= Nicole Lévêque =

Nicole Lévêque (born January 27, 1951, in Nuillé-sur-Vicoin, France) is a French long-distance runner and marathoner. She began her International career in her mid-40s, representing her native country in the 10,000 metres at the 1994 European Athletics Championships, coincidentally finishing fourteen seconds and one place ahead of Danish Olympian Gitte Karlshøj. Her time of 32:12.07 was a W40 world masters record.

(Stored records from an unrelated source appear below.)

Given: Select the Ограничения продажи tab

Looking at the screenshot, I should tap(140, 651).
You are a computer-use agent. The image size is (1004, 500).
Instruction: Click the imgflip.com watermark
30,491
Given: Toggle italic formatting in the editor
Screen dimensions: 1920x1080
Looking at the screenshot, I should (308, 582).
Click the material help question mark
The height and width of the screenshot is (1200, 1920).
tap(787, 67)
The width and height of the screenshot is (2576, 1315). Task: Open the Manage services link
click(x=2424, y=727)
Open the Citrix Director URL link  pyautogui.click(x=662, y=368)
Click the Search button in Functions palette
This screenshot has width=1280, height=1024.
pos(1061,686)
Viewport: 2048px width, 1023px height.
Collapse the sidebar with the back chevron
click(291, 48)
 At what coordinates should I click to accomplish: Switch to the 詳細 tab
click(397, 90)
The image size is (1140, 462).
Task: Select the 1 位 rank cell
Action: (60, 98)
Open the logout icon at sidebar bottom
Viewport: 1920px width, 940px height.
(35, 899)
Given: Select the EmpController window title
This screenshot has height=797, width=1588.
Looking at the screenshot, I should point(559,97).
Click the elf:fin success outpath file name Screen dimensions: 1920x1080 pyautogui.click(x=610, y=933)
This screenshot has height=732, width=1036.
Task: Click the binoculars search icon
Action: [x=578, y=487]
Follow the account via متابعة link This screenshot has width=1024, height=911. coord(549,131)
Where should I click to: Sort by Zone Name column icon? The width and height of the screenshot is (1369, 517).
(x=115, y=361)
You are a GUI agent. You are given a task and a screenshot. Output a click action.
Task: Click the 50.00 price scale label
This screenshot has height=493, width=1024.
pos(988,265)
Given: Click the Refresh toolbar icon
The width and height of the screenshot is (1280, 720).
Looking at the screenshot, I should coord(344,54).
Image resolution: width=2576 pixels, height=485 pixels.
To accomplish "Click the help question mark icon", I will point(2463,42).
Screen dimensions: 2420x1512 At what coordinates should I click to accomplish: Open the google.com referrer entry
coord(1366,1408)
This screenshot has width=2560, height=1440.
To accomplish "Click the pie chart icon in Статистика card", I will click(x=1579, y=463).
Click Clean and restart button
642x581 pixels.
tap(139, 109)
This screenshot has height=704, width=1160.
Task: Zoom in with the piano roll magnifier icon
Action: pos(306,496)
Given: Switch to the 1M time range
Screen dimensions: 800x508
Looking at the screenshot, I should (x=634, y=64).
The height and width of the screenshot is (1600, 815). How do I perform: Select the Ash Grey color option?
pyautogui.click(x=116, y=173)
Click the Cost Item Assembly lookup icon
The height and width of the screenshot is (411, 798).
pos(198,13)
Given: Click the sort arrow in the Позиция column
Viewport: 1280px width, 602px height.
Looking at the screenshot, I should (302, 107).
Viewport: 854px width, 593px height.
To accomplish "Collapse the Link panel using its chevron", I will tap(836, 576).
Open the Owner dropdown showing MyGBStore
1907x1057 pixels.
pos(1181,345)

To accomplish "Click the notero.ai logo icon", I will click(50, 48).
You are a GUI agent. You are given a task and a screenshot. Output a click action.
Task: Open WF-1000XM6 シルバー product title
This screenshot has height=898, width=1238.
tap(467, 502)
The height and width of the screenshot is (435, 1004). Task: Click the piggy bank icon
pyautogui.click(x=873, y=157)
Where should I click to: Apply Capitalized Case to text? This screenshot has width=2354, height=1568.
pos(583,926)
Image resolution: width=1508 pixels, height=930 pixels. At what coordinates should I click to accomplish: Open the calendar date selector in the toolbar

  Just a month before the championships, she had set the world masters W40 record at 5,000 metres. A couple of weeks later she won the Auray-Vannes Half Marathon setting the masters world record at 1:11:35. Her record would stand for eight years until it was displaced by Karlshøj. She followed just two more weeks later representing France at the 1994 IAAF World Half Marathon Championships. She repeated in 1995 IAAF World Half Marathon Championships. In 1996, she set the still-standing W45 world record in the 5,000, the W45 1500 metres world record and came within 5 seconds of Evy Palm's W45 record in the 10,000, a record that is almost 2 minutes faster than any other athletes have achieved. She ran the Marathon at the 1998 European Athletics Championships, at age 47, setting her personal record at 2:36:52. Discounting the marathon as an all-inclusive final, she is also listed as the oldest finalist in a European Championship event requiring qualification from her appearance in the 10,000 metres in 1994. In 2001, at age 50, she again improved the W50 world record in the 5,000, which lasted just over 8 years until it was displaced again by Karlshøj.